Work item → Below is a listing. Set down exactly the lines from the one containing "Instruction: Click the My Assets grid icon" through the one containing "Where should I", both ends included, and leave out the rest.

Records →
=== Begin Enclosure ===
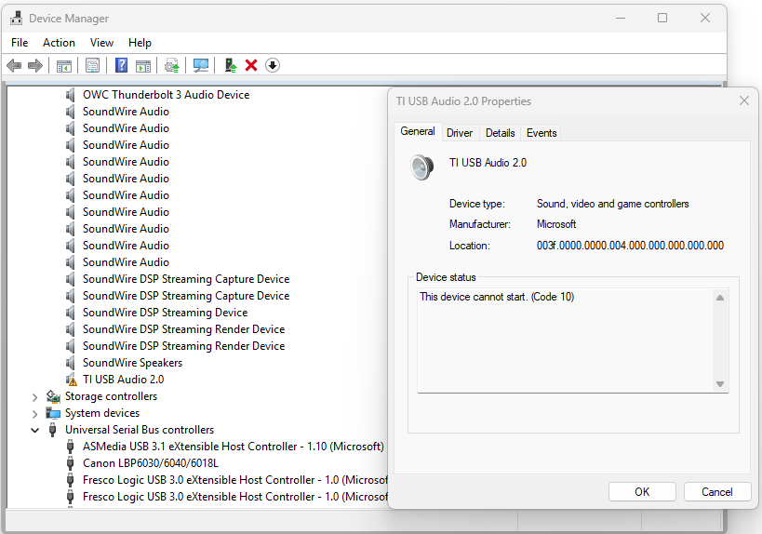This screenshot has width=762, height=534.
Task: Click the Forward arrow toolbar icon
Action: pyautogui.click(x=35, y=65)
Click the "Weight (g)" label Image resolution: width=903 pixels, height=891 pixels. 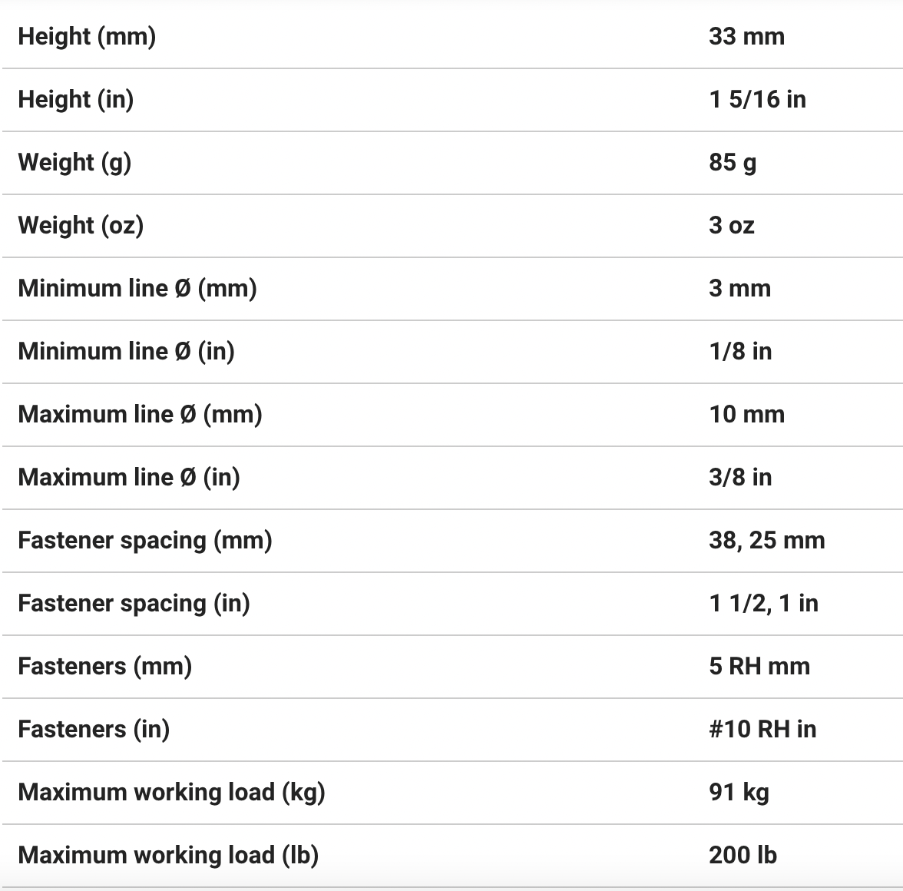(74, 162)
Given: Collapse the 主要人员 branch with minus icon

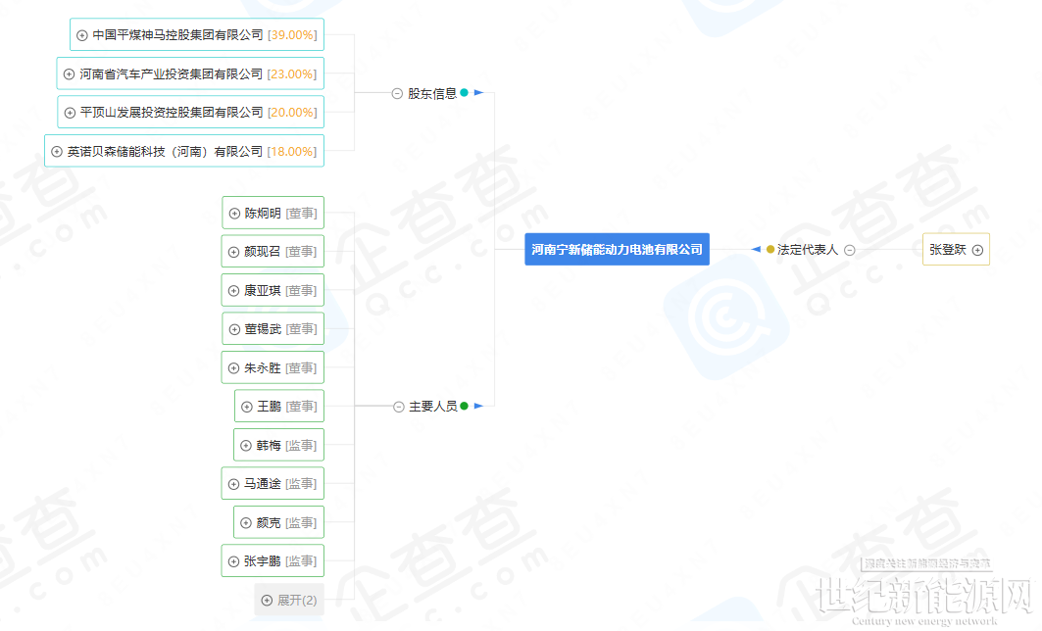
=== End Enclosure ===
=== Begin Enclosure ===
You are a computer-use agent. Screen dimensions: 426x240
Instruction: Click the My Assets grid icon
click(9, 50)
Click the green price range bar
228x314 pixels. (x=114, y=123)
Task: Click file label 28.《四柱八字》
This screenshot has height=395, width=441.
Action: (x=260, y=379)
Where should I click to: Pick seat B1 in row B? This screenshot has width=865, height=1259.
=== End Enclosure ===
Result →
Instruction: Click the My Assets grid icon
click(9, 50)
Click the green price range bar
228x314 pixels. (x=114, y=123)
Task: Click file label 28.《四柱八字》
This screenshot has height=395, width=441.
Action: (x=260, y=379)
Where should I click to: Pick seat B1 in row B? This screenshot has width=865, height=1259.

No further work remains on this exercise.